The leading wheel, or leading axle or pilot wheel, of a steam locomotive is an unpowered wheel or axle located in front of the driving wheels. The axle or axles of the leading wheels are normally located on a leading truck. Leading wheels are used to help the locomotive negotiate curves and to support the front portion of the boiler.

==Overview==
Many leading bogies do not have simple rotational motion about a vertical pivot.

Bogies with a sliding motion controlled by springs was patented by William Adams in 1865. Other designs used swing links to take the weight of the bogie with a centering action. The first use of leading wheels is commonly attributed to John B. Jervis, who employed them in his 1832 design for a locomotive with four leading wheels and two driving wheels (a type that became known as the Jervis). In the Whyte system of describing locomotive wheel arrangements, his locomotive would be classified as a 4-2-0, that is to say, it had four leading wheels, two driving wheels, and no trailing wheels. In the UIC classification system, which counts axles rather than wheels and uses letters to denote powered axles, the Jervis would be classified 2A.

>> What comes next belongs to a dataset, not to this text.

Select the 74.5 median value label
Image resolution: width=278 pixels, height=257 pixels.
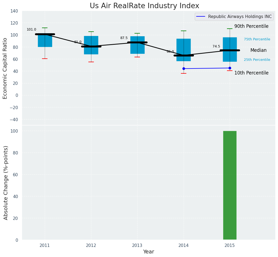click(216, 46)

Locomotives without leading trucks are generally regarded as unsuitable for high speed use. The British Railway Inspectorate condemned the practice in 1895, following an accident involving two 0-4-4s at Doublebois, Cornwall, on the Great Western Railway. Other designers, however, persisted with the practice and the famous 0-4-2 Gladstone class passenger expresses of the London, Brighton and South Coast Railway remained in trouble-free service until 1933. A single leading axle (known as a pony truck) increases stability somewhat, while a four-wheel leading truck is almost essential for high-speed operation.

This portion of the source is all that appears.